DPR Pertanyakan Komitmen Pemerintah Bangun PLTN

MUS • Thursday, 10 Dec 2020 - 13:49 WIB
Ilustrasi PLTN

Jakarta - Anggota Komisi VII DPR RI, Mulyanto, pertanyakan komitmen Pemerintah dalam pembangunan PLTN. Menurut Mulyanto, sikap Pemerintah tidak jelas sehingga program pembangunan PLTN jalan di tempat.  

Dalam rapat dengar pendapat (RDP) Komisi VII DPR RI dengan Kepala Badan Tenaga Nuklir (Batan) dan Kepala Bapeten (Badan Pengawas Tenaga Nuklir) Selasa (8/12) terungkap, hasil review oleh IAEA (lembaga tenaga atom Internasional) tahun 2009, yang menyebutkan bahwa pengembangan PLTN di Indonesia masih terkendala karena lemah dalam aspek: komitmen Negara, dukungan pendanaan dan finansial, serta keterlibatan pemangku kepentingan (stakeholder). 

Sementara kesiapan infrastruktur teknis secara umum dinilai sudah lumayan baik. Ini adalah syarat awal dan utama dalam seluruh tahap perencanaan pembangunan PLTN.

Melihat kondisi ini Mulyanto minta BATAN lebih aktif mensosialisasikan keunggulan PLTN. 

"Sebagai lembaga promotor nuklir, BATAN seperti mendorong mobil mogok, karena belum berhasil menggerakkan stakeholder yang lain untuk terlibat aktif. Hanya beberapa pemda provinsi tertentu yang tertarik.

Contohnya saja Majelis Pertimbangan Tenaga Nuklir (MPTN) dan organisasi pelaksana program nuklir (NEPIO) belum dibentuk. Sementara di dalam KEN (Kebijakan Energi Nasional) energi nuklir masih ditempatkan sebagai opsi terakhir," ujar Mulyanto.

Mulyanto minta BATAN perlu lebih aktif menyampaikan kepada publik keunggulan utama PLTN secara lugas dan gamblang. Sampaikan data perbandingan keunggulan PLTN dengan jenis pembangkit listrik dari sumber-sumber lainnya. Sehingga publik dan stake holder nuklir benar-benar paham keunggulan dan urgensi pembangunan PLTN tersebut. 

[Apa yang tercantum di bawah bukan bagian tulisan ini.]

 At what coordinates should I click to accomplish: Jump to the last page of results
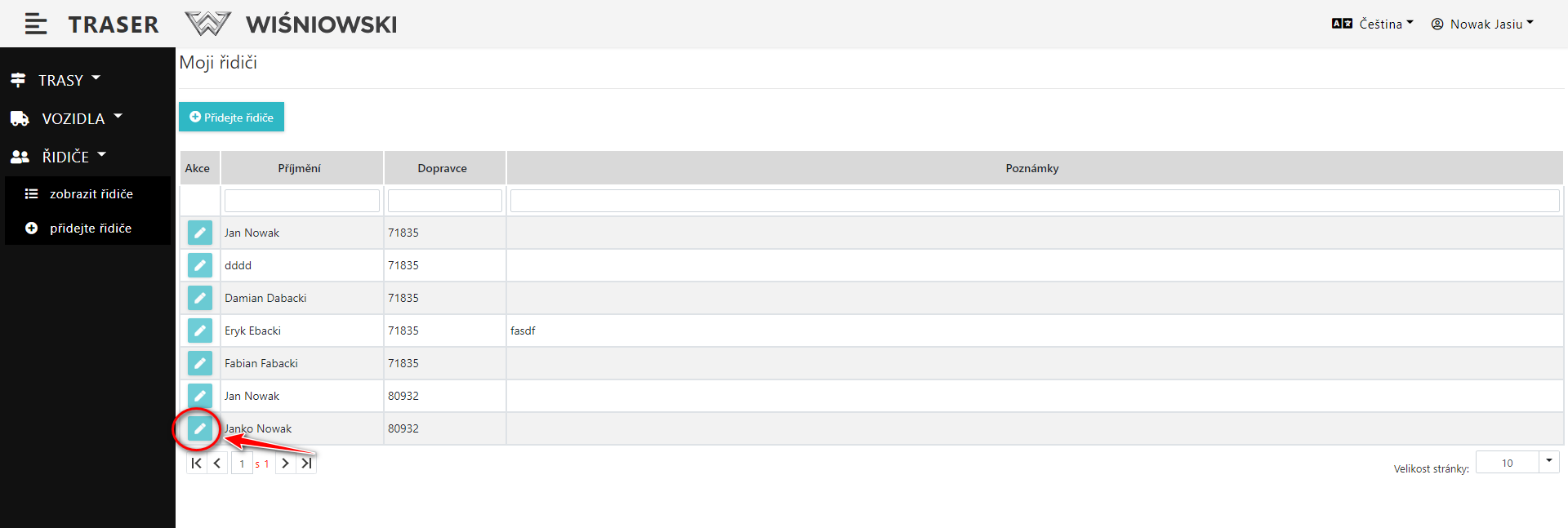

"Perlu kerja ekstra untuk meyakinkan stakeholder energi, agar mau terlibat dalam bidang ini terutama kementerian ESDM, DEN, dan PLN. 

Jadi kalau diringkas, pada tahap sekarang ini Pemerintah memang tidak ada political will untuk membangun PLTN, terbukti dengan tidak jelasnya “posisi Negara”; belum terbentuknya Majelis Pertimbangan Tenaga Nuklir (MPTN) sebagaimana diamanatkan UU No. 10/1997 tentang ketenaganukliran; serta tidak adanya Nuclear Energy Programme Implementing Organization (NEPIO)," ujar doktor bidang nuklir lulusan Tokyo Institute of Technology, Jepang. 

“Padahal kalau semua sudah siap saja masih perlu waktu paling tidak 10 tahun sejak pembangunan hingga PLTN beroperasi”, tandas Mulyanto. (Jak)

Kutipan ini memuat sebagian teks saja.